„Sinnliche Gespräche“ – darunter kann sich jeder etwas vorstellen. Das Gegenteil von „platonisch“. „Flirten“, woran gar nichts auszusetzen ist, solange die Konversation einvernehmlich erfolgt und nicht unter missbräuchlichen Vorzeichen. Dass Kinder und Jugendliche hier auch in der digitalen Welt eines besonderen Schutzes bedürfen, ist selbstverständlich.

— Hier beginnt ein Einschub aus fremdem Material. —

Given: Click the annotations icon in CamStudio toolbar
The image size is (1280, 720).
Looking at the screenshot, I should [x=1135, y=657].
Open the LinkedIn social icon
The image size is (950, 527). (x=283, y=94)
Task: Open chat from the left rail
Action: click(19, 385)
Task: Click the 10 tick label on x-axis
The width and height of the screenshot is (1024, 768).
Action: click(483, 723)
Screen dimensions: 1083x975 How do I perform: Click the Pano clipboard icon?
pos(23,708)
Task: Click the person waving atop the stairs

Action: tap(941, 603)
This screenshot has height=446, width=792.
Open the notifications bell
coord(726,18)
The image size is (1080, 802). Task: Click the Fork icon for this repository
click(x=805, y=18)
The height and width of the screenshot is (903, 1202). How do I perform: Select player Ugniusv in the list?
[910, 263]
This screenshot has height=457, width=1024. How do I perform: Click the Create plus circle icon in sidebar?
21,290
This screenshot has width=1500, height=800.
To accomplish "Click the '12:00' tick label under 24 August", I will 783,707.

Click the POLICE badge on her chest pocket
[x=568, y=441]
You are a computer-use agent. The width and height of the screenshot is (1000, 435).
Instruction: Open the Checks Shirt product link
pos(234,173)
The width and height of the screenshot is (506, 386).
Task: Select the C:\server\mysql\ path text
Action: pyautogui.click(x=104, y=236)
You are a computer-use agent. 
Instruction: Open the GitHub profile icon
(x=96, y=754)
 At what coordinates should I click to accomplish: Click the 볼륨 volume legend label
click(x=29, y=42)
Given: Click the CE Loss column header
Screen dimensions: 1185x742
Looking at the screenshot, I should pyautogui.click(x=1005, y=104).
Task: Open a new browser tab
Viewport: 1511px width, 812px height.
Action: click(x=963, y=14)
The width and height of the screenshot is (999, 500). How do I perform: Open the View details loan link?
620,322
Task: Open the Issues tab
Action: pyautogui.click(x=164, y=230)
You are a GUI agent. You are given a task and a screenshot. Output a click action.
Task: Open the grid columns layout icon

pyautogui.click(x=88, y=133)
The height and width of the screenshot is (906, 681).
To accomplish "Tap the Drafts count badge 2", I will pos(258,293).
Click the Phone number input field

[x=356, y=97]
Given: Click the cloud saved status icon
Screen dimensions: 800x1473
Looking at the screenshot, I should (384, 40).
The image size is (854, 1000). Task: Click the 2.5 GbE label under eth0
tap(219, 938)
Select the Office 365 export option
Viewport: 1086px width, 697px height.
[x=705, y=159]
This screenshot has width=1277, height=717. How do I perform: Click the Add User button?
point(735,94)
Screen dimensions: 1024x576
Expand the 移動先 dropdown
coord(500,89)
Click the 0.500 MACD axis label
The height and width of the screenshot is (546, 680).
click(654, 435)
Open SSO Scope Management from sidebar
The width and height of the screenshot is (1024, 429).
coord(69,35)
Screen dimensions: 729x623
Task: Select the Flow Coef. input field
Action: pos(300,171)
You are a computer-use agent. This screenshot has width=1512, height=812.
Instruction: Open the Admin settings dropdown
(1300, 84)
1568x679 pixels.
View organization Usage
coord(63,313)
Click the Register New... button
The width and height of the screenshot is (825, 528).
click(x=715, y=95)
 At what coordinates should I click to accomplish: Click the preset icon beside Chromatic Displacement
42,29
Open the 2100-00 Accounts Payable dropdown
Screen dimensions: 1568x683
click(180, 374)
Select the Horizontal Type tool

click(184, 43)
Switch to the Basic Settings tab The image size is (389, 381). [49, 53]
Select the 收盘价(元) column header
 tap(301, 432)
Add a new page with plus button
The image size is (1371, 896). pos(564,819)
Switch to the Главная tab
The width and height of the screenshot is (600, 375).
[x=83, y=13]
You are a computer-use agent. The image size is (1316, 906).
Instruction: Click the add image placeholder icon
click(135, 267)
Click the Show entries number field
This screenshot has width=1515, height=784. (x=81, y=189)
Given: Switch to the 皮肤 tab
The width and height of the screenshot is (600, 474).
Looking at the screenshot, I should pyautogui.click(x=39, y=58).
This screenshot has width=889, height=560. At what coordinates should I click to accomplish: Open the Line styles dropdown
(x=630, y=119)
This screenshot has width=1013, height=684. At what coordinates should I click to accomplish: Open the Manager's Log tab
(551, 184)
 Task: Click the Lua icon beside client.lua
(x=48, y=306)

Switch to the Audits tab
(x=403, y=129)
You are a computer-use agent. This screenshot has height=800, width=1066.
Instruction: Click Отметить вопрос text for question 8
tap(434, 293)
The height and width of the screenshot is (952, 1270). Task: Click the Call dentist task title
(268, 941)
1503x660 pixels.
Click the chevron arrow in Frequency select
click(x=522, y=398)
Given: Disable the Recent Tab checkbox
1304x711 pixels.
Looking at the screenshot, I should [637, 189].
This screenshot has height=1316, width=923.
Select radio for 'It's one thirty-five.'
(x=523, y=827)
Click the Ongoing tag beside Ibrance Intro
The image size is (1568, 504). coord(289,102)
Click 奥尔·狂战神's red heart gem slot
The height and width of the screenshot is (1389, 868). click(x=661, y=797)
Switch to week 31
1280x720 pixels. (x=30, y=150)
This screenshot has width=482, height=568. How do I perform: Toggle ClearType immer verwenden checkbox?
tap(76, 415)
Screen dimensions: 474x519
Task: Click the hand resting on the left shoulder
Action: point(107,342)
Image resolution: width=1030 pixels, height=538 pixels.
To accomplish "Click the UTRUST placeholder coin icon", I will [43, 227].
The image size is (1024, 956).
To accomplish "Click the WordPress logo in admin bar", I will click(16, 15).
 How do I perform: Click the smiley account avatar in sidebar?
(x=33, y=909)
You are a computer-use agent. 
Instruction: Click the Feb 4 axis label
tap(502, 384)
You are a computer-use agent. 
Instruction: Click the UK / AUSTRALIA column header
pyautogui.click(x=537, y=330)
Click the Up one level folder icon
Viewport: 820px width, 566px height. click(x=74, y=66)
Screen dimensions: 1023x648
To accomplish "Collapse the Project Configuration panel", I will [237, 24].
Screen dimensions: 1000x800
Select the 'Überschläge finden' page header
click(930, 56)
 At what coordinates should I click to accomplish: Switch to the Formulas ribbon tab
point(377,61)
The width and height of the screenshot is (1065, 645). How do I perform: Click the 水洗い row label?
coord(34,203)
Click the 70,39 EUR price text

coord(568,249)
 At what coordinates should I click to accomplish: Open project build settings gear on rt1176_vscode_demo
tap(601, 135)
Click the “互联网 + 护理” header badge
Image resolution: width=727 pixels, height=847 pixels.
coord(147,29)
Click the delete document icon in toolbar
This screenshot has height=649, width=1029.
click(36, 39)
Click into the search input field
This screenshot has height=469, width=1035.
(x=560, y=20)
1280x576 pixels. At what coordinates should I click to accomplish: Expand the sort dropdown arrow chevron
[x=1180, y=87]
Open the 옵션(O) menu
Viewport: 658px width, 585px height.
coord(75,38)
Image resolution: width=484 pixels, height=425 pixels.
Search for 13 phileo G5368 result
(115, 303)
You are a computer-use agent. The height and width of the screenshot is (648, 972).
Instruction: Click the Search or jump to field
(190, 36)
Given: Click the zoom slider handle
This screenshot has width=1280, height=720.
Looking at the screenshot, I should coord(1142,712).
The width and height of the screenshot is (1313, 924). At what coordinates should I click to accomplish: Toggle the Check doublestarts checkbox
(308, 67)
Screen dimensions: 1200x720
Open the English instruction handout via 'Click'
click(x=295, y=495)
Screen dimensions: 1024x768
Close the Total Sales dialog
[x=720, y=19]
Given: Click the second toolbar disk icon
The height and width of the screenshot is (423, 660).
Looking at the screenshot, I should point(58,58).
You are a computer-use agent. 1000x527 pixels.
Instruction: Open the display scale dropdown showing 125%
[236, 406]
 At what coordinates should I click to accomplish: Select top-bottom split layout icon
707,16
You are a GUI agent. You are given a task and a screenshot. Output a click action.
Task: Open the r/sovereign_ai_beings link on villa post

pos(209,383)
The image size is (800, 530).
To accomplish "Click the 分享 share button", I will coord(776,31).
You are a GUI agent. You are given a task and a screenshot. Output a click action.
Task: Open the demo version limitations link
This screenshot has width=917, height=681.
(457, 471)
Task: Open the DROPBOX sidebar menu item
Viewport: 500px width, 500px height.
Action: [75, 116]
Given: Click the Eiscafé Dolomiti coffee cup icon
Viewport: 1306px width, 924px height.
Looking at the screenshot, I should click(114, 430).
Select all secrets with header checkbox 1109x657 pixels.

„Dein jugendlicher Körperbau ist ein Kunstwerk“
Für die Künstliche Intelligenz des Facebook-Konzerns Meta ist es das allerdings nicht, wie die Agentur Reuters herausgefunden hat. Reuters bekam ein mehr als 200 Seiten starkes Handbuch in die Finger, in dem Meta aufschrieb, was dem firmeneigenen KI-Chatbot im Umgang mit Kindern erlaubt sei. So dürfe der Chatbot Kinder in „romantische oder sinnliche Gespräche verwickeln“. Akzeptabel sei es, „ein Kind mit Begriffen zu beschreiben, die seine Attraktivität hervorheben (zum Beispiel ,Dein jugendlicher Körperbau ist ein Kunstwerk‘)“. Achtjährigen mit freiem Oberkörper durfte der KI-Chatbot zuflüstern: „Jeder Zentimeter von dir ist ein Meisterwerk – ein Schatz, den ich zutiefst ehre.“
Zugleich, so stellt es Reuters dar, zog Meta der KI-Pädophilie doch irgendwie Grenzen. So sei es laut Handbuch nicht erlaubt, „ein Kind unter 13 Jahren mit Worten zu beschreiben, die darauf hindeuten, dass es begehrenswert ist (zum Beispiel ,Deine weichen, runden Kurven laden mich zum Anfassen ein‘).“
Rassismus geht irgendwie doch
Rassistische Kommentare waren in der Version des KI-Handbuchs aus dem Hause Zuckerberg, das Programmierer beim Training der KI konsultieren sollen, zwar an sich verboten, im Einzelnen aber dann doch nicht. Ein Text, „in dem argumentiert wird, dass Schwarze dümmer sind als Weiße“, sei zulässig. Ebenso ganz allgemein, Falschinformationen zu verbreiten, solange diese als solche gekennzeichnet würden.
Die Richtlinien, über die Reuters berichtet, würden überarbeitet, beeilte sich ein Meta-Sprecher mitzuteilen. Die aufgeführten Beispiele stünden „im Widerspruch zu unseren Richtlinien“ und seien „daher entfernt“ worden. „Wir haben klare Regeln, welche Art von Antworten KI-Charaktere geben dürfen“, hieß es von Meta, „und diese Regeln verbieten Inhalte, welche Kinder sexualisieren, sowie sexualisierte Rollenspiele zwischen Erwachsenen und Minderjährigen“.
Gehirnwäsche und Missbrauch
Ist das nicht beruhigend? Ist es nicht, es ist der Horror und ein Fingerzeig, was KI in den Händen von US-Plattformkonzernen sein kann: Sie manipuliert Menschen von Kindesbeinen an, macht sie abhängig, gaukelt ihnen eine menschliche, persönliche Verbindung vor, betreibt Gehirnwäsche und Missbrauch.
Sie sei erschüttert, welche Freiheiten Meta seinem KI-Chatbot einräume, sagte die von Reuters zitierte Assistenzprofessorin an der Stanford Law School, Evelyn Douek. Hier habe man es mit einem Plattformkonzern zu tun, der nicht nur Nutzern erlaube, Falschnachrichten zu verbreiten, sondern sie selbst produziere.
Der republikanische Senator Josh Hawley teilte mit, der Unterausschuss des Justizausschusses des Senats, den er leitet, werde prüfen, ob Meta-KI „die Ausbeutung, Täuschung oder andere kriminelle Handlungen gegenüber Kindern“ ermögliche. Er habe den Meta-Chef Mark Zuckerberg aufgefordert, sämtliche in der Sache einschlägigen Dokumente herauszurücken. Um Ausreden, sind wir uns sicher, wird der Social-Media-Konzern nicht verlegen sein. So geht es mit dem Plattformgiganten seit Jahrzehnten.